This is basically a one-to-one port of Processing's noise() functionality from Java to Javascript for Node.js. Since Javascript's Math.random()
has no seeding capability, I've used the wonderful Alea pseudo-random number generator instead.
The typical way:
npm install proc-noise
And that's it.
Using it is pretty simple:
var PerlinGenerator = require("proc-noise");
var Perlin = new PerlinGenerator(); // seeds itself if no seed is given as an argument
console.log( Perlin.noise( 817.2 ) ); // one dimensional
console.log( Perlin.noise( 9192, 818.53 ) ); // two dimensional
console.log( Perlin.noise( 5, 7, 9.22 ) ); // three dimensional
Initializing the module returns a randomly-seeded Perlin Noise object. If you want, you can pass it a seed either when initializing it with new
, or later using the noiseSeed(seed)
method.
The generated Perlin
object has four methods: noise(x, y, z)
, noiseSeed(seed)
, noiseReseed()
, and noiseDetail(lod, falloff)
.
The noise(x, y, z)
function can take one, two, or three arguments, depending on how many dimensions you want to use. This function will always return a number between 0.0 and 1.0.
By default, the Perlin object seeds itself using a random Alea seed, but you can set your own seed using noiseSeed(seed)
. This obviously resets the generator with new values.
To reseed the Perlin object with a new random seed, just use noiseReseed()
. This obviously resets the generator with new values.
To change the level of detail and falloff of the Perlin object, use noiseDetail(lod, falloff)
. The falloff
argument is optional.

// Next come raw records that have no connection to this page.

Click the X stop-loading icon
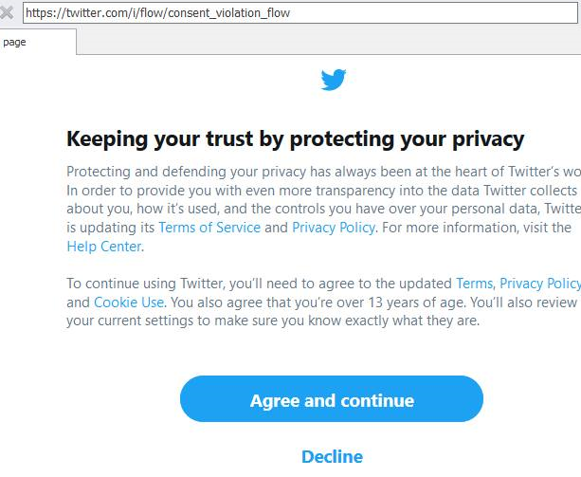The width and height of the screenshot is (581, 477). 8,14
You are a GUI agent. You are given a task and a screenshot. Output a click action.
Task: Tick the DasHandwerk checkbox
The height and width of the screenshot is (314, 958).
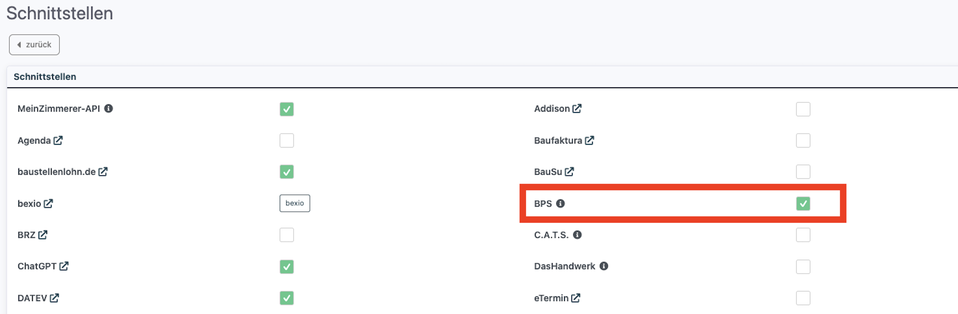click(803, 267)
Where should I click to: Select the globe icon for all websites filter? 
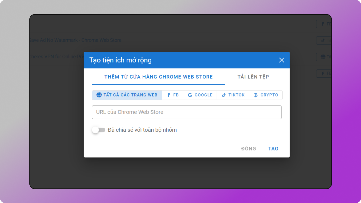(99, 95)
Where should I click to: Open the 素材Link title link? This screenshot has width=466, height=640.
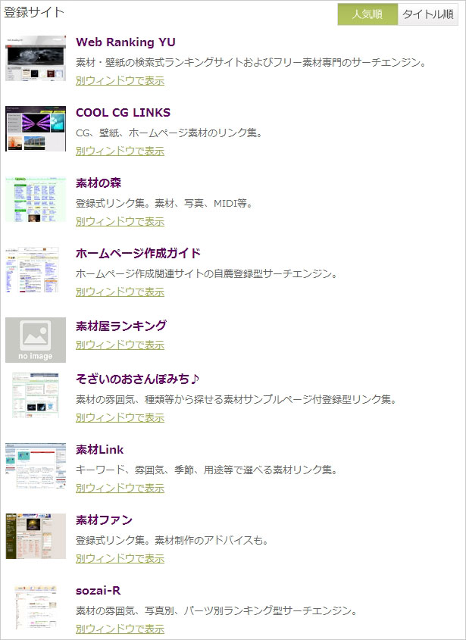coord(100,450)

By default, the level of detail is 4 octaves, and the amplitude falloff is 0.5. To be totally honest, I don't fully understand the math of this, but it's here if you want to use it.

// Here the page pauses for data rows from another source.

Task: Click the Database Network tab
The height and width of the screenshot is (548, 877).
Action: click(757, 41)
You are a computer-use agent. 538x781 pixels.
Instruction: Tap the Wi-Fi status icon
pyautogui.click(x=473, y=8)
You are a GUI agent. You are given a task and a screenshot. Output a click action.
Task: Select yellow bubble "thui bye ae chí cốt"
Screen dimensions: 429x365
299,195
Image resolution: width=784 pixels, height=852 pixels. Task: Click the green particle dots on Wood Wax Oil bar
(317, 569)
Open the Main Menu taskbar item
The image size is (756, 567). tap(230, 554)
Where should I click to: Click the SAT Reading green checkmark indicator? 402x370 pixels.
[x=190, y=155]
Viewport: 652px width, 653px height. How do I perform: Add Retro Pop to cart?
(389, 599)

Two examples are provided in the test/
directory. To run them, use node
, of course. test.js
just prints out some noise values. visual.js
is more complicated, providing a webpage for you to see the noise function in action in two dimensions via the often-seen randomly-generated noise cloud.
The original code from Processing is deep in here. It has plenty of comments if you're interested in learning more about it.
I tried using the simplex-noise module and it gave me very different results than what I was used to in Processing. I'm not sure why, so I just ported the Processing noise() implementation over as the quickest solution. That's probably a silly way to go about it, but whatever, lol.